Ceasefire holds, but challenges remain
Mr. Menfi said that despite heading off attempts to undermine the ceasefire and resolving any disagreements among the Libyan parties, and despite working with the joint military committee to open the road linking eastern and western parts of the country, "the issue of removing mercenaries and foreign forces from the country remains a real challenge."
"In this regard, we call on the international community to shoulder its responsibility in supporting efforts to address [the challenges posed by foreign forces], with a view to securing the conducive environment for safe free, fair and transparent elections," he said.
Since assuming Office, the Presidency Council, he said, had made considerable strides to ensure full implementation of agreed commitments, particularly the road map that is a product of the political dialogue, relevant UN Security Council resolutions, and the so-called Berlin Process, the German-facilitated effort supporting UN mediation to end the conflict in Libya.
"However, we are faced with serious challenges and fast-paced developments which compel us to consider more realistic and practical options to help avoid a political impasse that could undermine the upcoming elections and put us back at square one," he said.
National talks followed by an international conference
With all this in mind, the President of the Presidency Councill made two announcements. First, he said that he would proceed on a track aimed at maintaining the political process and sparing the country further complex political crises.
This would focus on meetings among the stakeholders represented by relevant military and political institutions to facilitate an agreement on effective guarantees to maintain the political process and conduct free and fair elections with results acceptable by all Libyans.
"Working along this track requires a spirit of compromise from all, a spirit of responsibility and placing the interests of the State above all," he stressed.
He noted that over the past years, Libya had seen several international initiatives and proposals aimed at resolving the crisis, none of which had enjoyed the necessary conditions for success.
So, he continued, to restore the sense of purpose and ensure that any future initiative would be Libyan-owned and Libyan-led, he announced a plan to host an international conference in October.
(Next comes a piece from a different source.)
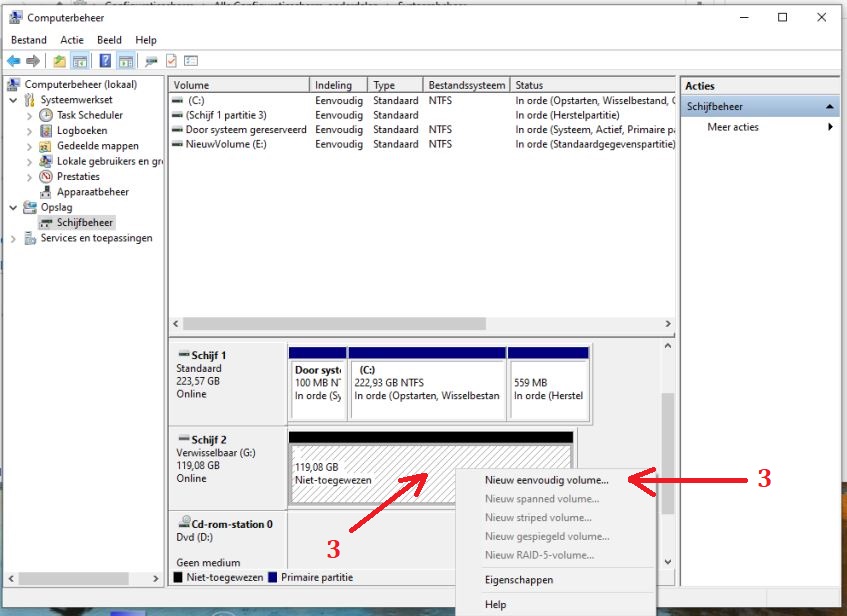
Task: Open the Beeld menu
Action: click(x=110, y=40)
"Building on the previous outcomes on Libya, [the proposed conference] aims to ensure the continuation of international support in a unified consistent and coherent manner according to a comprehensive national vision" he declared, adding that the conference would be attended by relevant international bodies, as well as regional and international partners.
Mr. Menfi went on to stress that national reconciliation would be critical to any political process and to achieving political stability. Therefore, the Libyan leadership had made this its utmost priority. It had established the High Commission for national reconciliation and launched the comprehensive reconciliation on 6 September.
He said many steps were being taken to restore trust among Libyans, the first which was the exchange of detainees and the release of a number of prisoners who had either served their sentences or been found innocent.
"But we all know that the road to reconciliation is long and arduous and to get to the end, applying transitional justice, truth, openness, acknowledging past wrongs, reparations and identifying the missing are all necessary. Only with these steps can we move toward a successful genuine national reconciliation," he concluded.